Twenty-six states cut off the extra $300 in weekly benefits this summer before the federal expiration, while 22 also canceled the Pandemic Unemployment Assistance (PUA) and Pandemic Emergency Unemployment Compensation (PEUC) programs. Many of those governors blamed the unemployment programs, specifically the extra $300 of weekly benefits, for labor shortages.

But the early cancellation of the $300 boost didn’t lead to much of the job gains in those states.

Most of the unemployed workers who found jobs were on PUA — the program for workers like contractors and freelancers who don’t normally qualify for regular unemployment insurance — and PEUC — the program that provides extra weeks of benefits.

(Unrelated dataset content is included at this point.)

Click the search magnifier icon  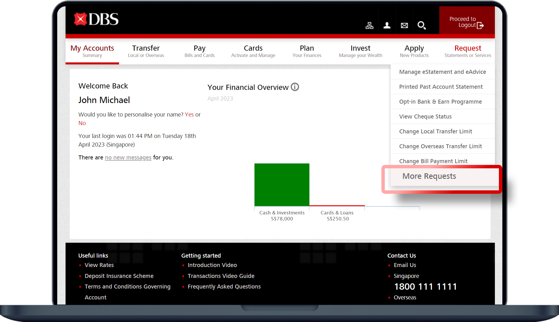[422, 25]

“The $300 boost really is not the big part of the story here,” Dube said. “Ending PEUC and PUA is really the bigger part.”

Women walk past by a
Women walk past by a "Now Hiring" sign outside a store on August 16, 2021 in Arlington, Virginia. (Photo by Olivier DOULIERY / AFP) (Photo by OLIVIER DOULIERY/AFP via Getty Images) (OLIVIER DOULIERY via Getty Images)

Nationwide, those three federal unemployment programs are set to expire on September 6.

Based on the analysis of the early cutoff in the 19 states, the researchers suggested that the federal expiration could lead to a half million new jobs in September and October combined, while the majority of the 4 million workers losing benefits would take even longer to find jobs.

The paper also estimates an $8 billion drop in spending during September and October.

This week, the Biden administration called for states with high unemployment to use leftover stimulus funds to extend some of the pandemic-era unemployment programs that are set to expire in early September.

“Pulling the creation of around half a million jobs ahead to September and October... has to be weighed against the large drops in consumption for a much larger group of workers losing benefits,” Dube said. “Beyond the impact on family budgets and human welfare, the spending reductions… is also likely to lead to slower employment growth.”